Women in Surgery: Dr. Anastasia Ohene
To celebrate International Women's Day 2023, we're featuring some of the amazing women we work alongside in the fight to increase global surgical capacity.
Was there a time in your career where you felt you weren’t being given the support or resources you were looking?
I have actually always felt supported as an individual. Due to the increasing number of strong and very visible female leads, there is little discrimination.
How many women are in your team currently? Do you feel there is enough, and that they are given the same opportunities to succeed as male counterparts?
Actually, Anaesthesiology is one of the subspecialties in Ghana with a fair balance of the sexes, tending more toward females than men recently. More females than men, and its always been an equal field from the beginning, at least at my hospital.
What motivates you to keep working in the field?
Surgery and the thought of being put to sleep can scare even the most stoic of us. I believe if I can make it safe and comfortable for just one person at a time, while allaying their fears, my mission for the day is complete. One day at a time, one person at a time, safe and comfortable.
Has there been a female role model who has had an impact on your career?

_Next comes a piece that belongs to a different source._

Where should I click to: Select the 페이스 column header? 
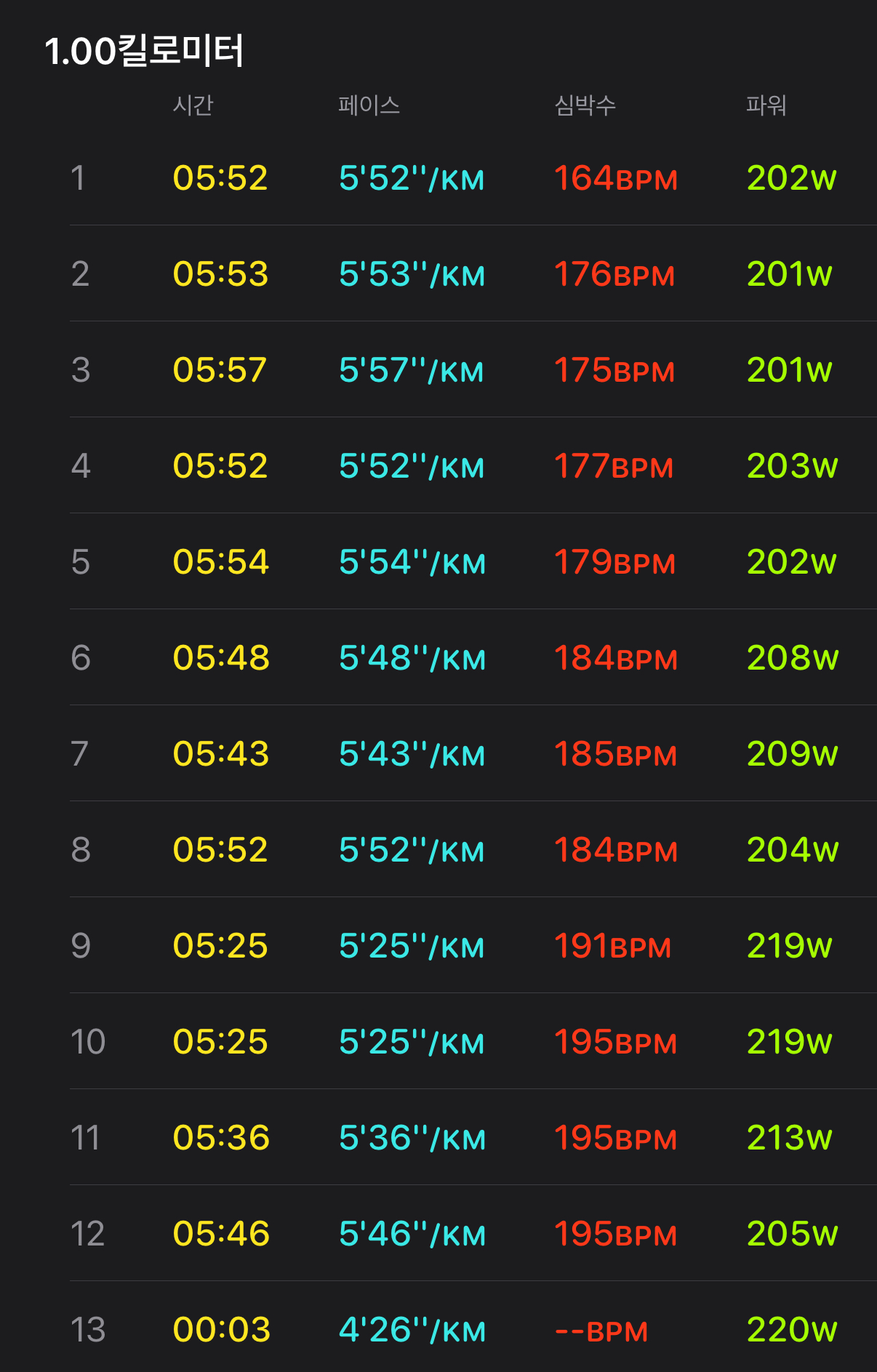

So many Females have made this path easier. Dr Akosua Hemeng, who inspired an interest in anaesthesia in me to. She was determined that the few minutes she spent with a patient would always count as a positive.
Dr. Eugenia Lamptey of Korlebu Teaching Hospital: had a calmness and a caring attitude that made one feel like the teamwork was not just about work. She cares for her colleagues holistically.
What advice would you give to a young woman or girl who is looking to enter the medical industry/ leadership position? What do you wish you had known from a younger age?
Be bold, put yourself out there and try new skills. Don’t be afraid of failure. Find a support system for the days when you get overwhelmed.
What changes need to be made for more women to pursue a career in surgery/leadership?
The rigors of surgical training when combined with the biological, and societal expectations on women can be daunting. I believe some flexibility in training schedules. Optional longer more relaxed training vs. the current hard and fast system might attract more women into medical and surgical posts generally. Not only women want better life/work balance.
How has your work affected your relationship with family and friends?
I have been lucky to have found a good support system of both men and women at work. So colleagues have morphed into friends. My family has been more than supportive so far, they understand weekends, holidays and nights at home are not always possible. I have three young children who do not always understand this, but the assurance that “Doctor Mummy is helping another child, and will be home soon” has been working so far. I do try to immerse myself fully when with family, taking only little work home.